Capital gains tax (CGT)

There were no improvements announced to entrepreneurs’ relief on Budget Day. Chartered Accountants Ireland continues to advocate that this relief, as it currently stands, is not operating to its optimal effect in a number of respects.

The seven year CGT relief is to be amended to allow the owners of qualifying land or buildings to sell those assets between the fourth and seventh anniversaries of their acquisition and still enjoy relief from CGT on chargeable gains.

This relief was originally introduced by Finance Act 2012 and brought a capital gains tax exemption on disposals of land or buildings acquired in the period commencing on 7 December 2011 and ending on 31 December 2013. The second Finance Act of 2013 extended the period within which the land or buildings may be acquired for the purposes of this relief to 31 December 2014.

The intention of the relief was to help stimulate activity in the property market. This reduction of the ownership period to allow relief for disposals after four years of ownership and not seven should go some way to further stimulating property transactions in Ireland, especially when coupled with some of the other measures announced.

Capital acquisitions tax (CAT)

Agricultural land placed under solar infrastructure will continue to be classified as agricultural land (formerly it would no-longer have been deemed agricultural land), but with a condition restricting the amount of the farmland that can be used for solar infrastructure to 50 percent of the total farm acreage. This will apply for the purposes of both CAT agricultural relief and CGT retirement relief

Chartered Accountants Ireland is disappointed that an opportunity was not taken to align the rate of CAT with international rates applied to similar taxes. Also, the restrictions to the dwelling house exemption introduced in Finance Act 2016 remain too harsh.

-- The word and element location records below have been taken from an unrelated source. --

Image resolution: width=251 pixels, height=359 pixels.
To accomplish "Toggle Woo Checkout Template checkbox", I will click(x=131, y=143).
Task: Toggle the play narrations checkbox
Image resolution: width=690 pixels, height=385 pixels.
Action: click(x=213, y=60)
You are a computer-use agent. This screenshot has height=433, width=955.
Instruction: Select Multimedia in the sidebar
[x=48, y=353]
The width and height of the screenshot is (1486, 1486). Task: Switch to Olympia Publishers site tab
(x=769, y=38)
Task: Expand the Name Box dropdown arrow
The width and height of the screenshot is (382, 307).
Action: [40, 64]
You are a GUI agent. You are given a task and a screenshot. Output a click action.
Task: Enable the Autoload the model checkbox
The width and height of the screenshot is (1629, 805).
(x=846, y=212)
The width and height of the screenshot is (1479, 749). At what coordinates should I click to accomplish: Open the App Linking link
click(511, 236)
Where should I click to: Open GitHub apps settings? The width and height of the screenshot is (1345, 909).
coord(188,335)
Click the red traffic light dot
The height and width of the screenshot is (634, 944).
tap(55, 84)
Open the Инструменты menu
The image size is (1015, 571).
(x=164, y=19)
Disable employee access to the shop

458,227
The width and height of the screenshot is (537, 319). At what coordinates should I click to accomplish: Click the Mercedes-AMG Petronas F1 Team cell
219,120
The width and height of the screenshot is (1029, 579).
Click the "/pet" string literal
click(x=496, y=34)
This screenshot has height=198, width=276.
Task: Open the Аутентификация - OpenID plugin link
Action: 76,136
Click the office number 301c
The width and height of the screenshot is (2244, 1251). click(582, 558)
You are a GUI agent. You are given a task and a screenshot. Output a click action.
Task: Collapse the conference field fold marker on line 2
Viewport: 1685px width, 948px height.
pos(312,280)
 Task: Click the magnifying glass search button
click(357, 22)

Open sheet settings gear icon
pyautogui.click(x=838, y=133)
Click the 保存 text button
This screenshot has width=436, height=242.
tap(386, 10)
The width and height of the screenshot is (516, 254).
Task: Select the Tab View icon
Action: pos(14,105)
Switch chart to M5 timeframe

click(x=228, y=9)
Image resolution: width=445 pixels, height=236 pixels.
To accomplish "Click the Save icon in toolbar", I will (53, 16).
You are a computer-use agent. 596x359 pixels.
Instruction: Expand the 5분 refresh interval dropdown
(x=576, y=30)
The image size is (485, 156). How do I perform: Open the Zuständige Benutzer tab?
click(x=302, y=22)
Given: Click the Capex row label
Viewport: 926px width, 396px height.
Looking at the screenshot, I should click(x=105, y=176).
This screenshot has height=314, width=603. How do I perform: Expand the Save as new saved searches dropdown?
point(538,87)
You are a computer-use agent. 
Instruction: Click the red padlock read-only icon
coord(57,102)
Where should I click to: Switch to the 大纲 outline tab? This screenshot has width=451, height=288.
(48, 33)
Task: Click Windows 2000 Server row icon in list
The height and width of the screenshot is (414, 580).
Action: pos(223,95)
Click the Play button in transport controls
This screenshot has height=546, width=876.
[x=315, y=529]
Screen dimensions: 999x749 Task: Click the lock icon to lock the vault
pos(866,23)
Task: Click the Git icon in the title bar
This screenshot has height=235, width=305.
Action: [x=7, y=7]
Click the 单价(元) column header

In addition, the unchanged CAT thresholds are disappointing, the current thresholds are not sufficient to exempt children inheriting the family home when we consider that the average value of an Irish family home is often above €300,000. The UK, for comparison purposes, currently provides a couple with an inheritance tax nil rate band combined of £650,000 in total. From 6 April 2020, the combined total increases to £1 million when the phasing in of the new residence nil rate band is completed.

Stamp duty reliefs

To facilitate the intergenerational shift in farm ownership and management, consanguinity stamp duty relief for inter-family farm transfers is extended for a further three years. This relief applies to transfers of farm land by specific individuals. As this is an extension of a relief, according to the Budget 2018 documents, the net amount coming in should be revenue neutral.